- SHORT TASK -
Pick out each line in the records that contains the word "Image", counting only matches with the same uppercase and lowercase letters.

==== DATASET RECORDS

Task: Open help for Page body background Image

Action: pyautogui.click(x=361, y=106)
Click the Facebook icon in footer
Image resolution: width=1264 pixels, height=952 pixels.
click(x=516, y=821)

========

- EXERCISE RESPONSE -
Task: Open help for Page body background Image
Image resolution: width=1264 pixels, height=952 pixels.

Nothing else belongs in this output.